'Harley Quinn' Season 2 Episode 6 Review: A compelling update to a classic Batvillain story
Spoilers for 'Harley Quinn' Season 1, Episode 7 - 'All the Best Inmates Have Daddy Issues'
Paul Dini and Bruce Timm's 'Mad Love' has defined the origin story of 'Harley Quinn' for an age now, but even through it featured a Harley Quinn who struck out on her own, it was very much the story of a Harley who was completely devoted to her Mistah J. With a new era for Harley, it's about time for her origin to get some updates of its own - and the latest episode manages to do just that, without stepping too heavily on the toes of 'Mad Love.'
After spying an apparently sane Joker (Alan Tudyk), Harley Quinn (Kaley Cuoco) and Poison Ivy (Lake Bell) get into an argument as to whether a person can truly change, triggering a flashback sequence to Dr. Harleen Quinzel's first day at Arkham Asylum, and how she met the Joker and Poison Ivy for the very first time.
It's an interesting challenge for the show to tackle - they've devoted a lot of screentime to showing just how terrible a person the Joker is, and not just because of his murderous tendencies. He's been a truly terrible boyfriend in the most mundane ways, so how does the episode manage to show what made Harley fall for him without making her appear like a complete fool?
The episode artfully makes the Joker a fascinating, charming character while undercutting that charm right as the episode ends. This is a more appealingly dangerous version of the Joker than the coiffed, suited boor who dominated Season 1.
His appearance is a lot more ruffled, and he pushes Harley's buttons in all the right ways - challenging her just as much as he manipulates her. His tale of childhood trauma is compelling, and some of Tudyk's best work in the series yet. Knowing that the Joker is probably lying about all of it doesn't make it any less compelling.
On the other hand, you have Poison Ivy. Donning her goth-tears look we caught a glimpse of last season, she is a lot more dishevelled and lashes out at anyone she can get her vines on. The progress that Dr. Quinzel has helped her make has been alluded to, but it's almost a shock to see how different Poison Ivy used to be as compared to the put-together, open person she is today.

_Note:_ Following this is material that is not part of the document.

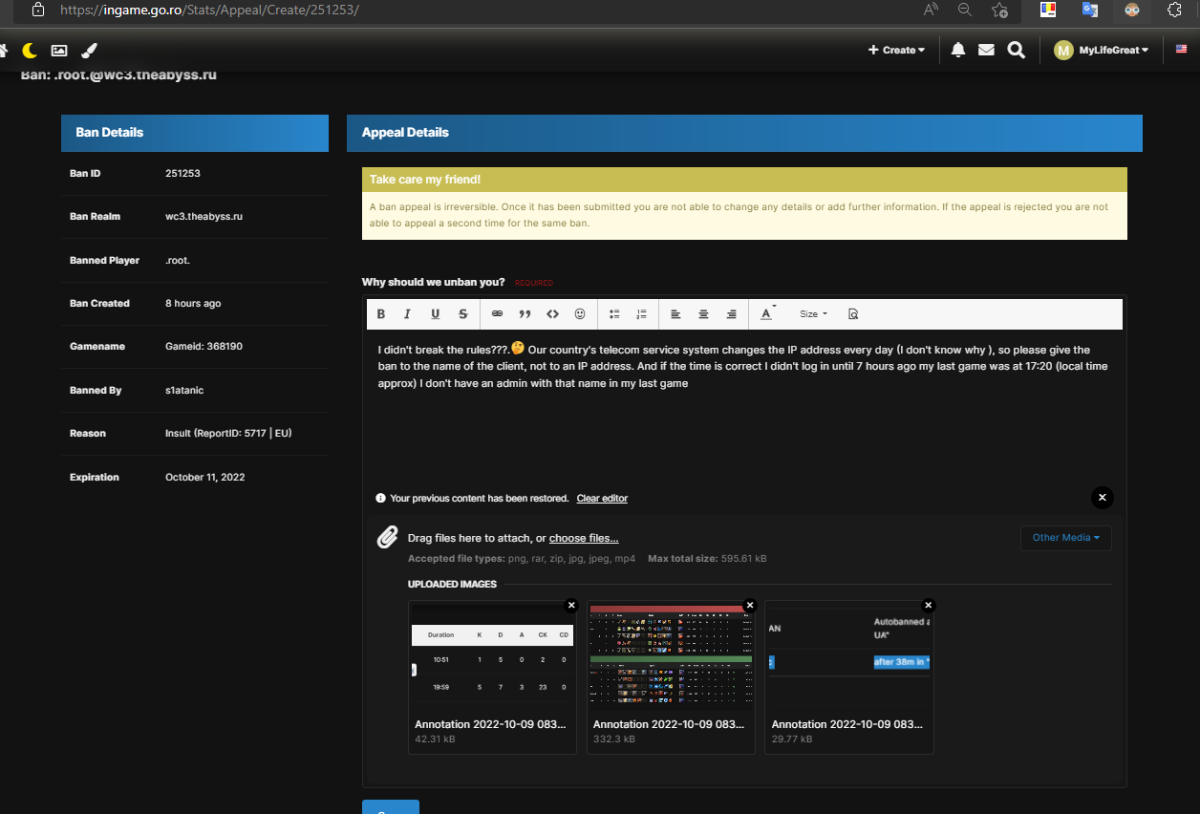The image size is (1200, 814).
Task: Insert a quote block in the editor
Action: point(524,314)
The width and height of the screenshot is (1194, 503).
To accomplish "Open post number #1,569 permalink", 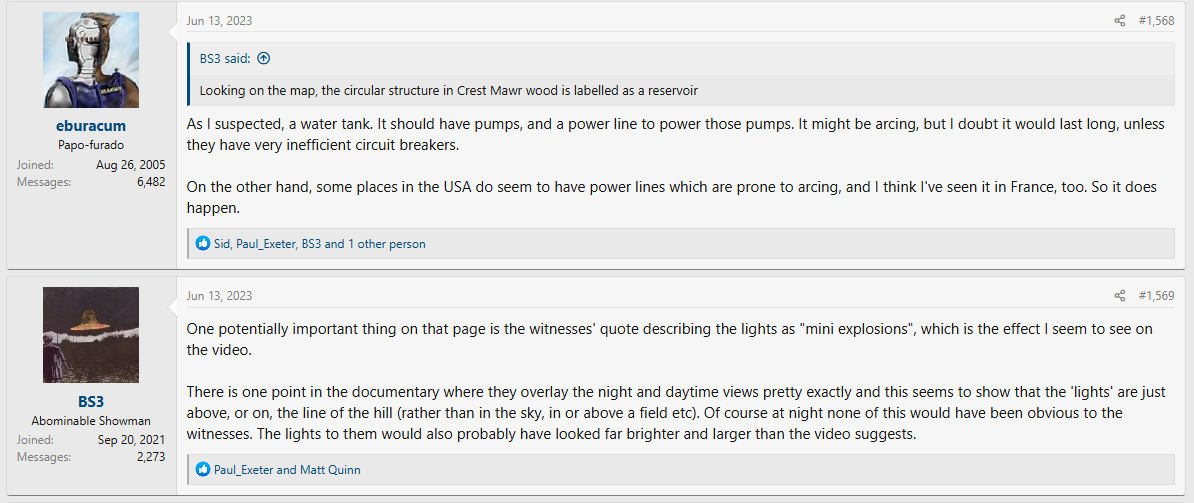I will (1156, 296).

Where last episode parodied the Batman mythos in a big way, this episode plays things a lot more straight. There's humor, yes, but the emphasis is on electric, charismatic character moments. It would have absolutely worked as a pilot episode for an 'Arkham Asylum' spinoff, showing us more familiar characters in a brand new light. 'Harley Quinn' has a great handle on Gotham's rogue gallery, and episodes like this highlight just how much. It doesn't invalidate 'Mad Love' so much as it adds depth to the story we didn't have as close a look at. This is hopefully not the last we've seen of the flashback episodes.
The next episode of 'Harley Quinn' airs May 15, on DC Universe.